Consigne »
D'après l'extrait sur la guerre en Ukraine et le commerce, qu'est-ce qui fait de la situation de la Russie une contradiction « en miroir » de celle des États-Unis et de l'Europe ? Répondez en une à trois phrases.

Extrait du texte »
Culture ou barbarie : le commerce n’a pas tenu ses promesses de mœurs douces

jeudi 14 avril 2022, par Jean-Marie Harribey *

En envahissant l’Ukraine et en déclenchant une guerre faite de crimes atroces, de destructions totales et d’asservissement mental de son propre peuple, Poutine a étendu sa palette d’ignominies qu’il avait inaugurées en Tchétchénie, Géorgie, Crimée et Syrie. La nouveauté est qu’il se trouve confronté, d’une part et surtout à une résistance héroïque de la population ukrainienne, et d’autre part à une contradiction en miroir de celle que connaissent les États-Unis et l’Europe. La Russie doit vendre (on pourrait dire à tout prix) son gaz, son pétrole et son blé à ceux-là mêmes qui ont absolument besoin de les lui acheter.

Données disponibles »

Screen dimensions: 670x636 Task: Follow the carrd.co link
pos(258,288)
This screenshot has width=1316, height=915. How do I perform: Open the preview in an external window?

Réponse attendue »
La Russie doit vendre, presque à tout prix, son gaz, son pétrole et son blé à ceux-là mêmes qui ont absolument besoin de les lui acheter. Elle dépend donc de ses acheteurs autant qu'ils dépendent d'elle.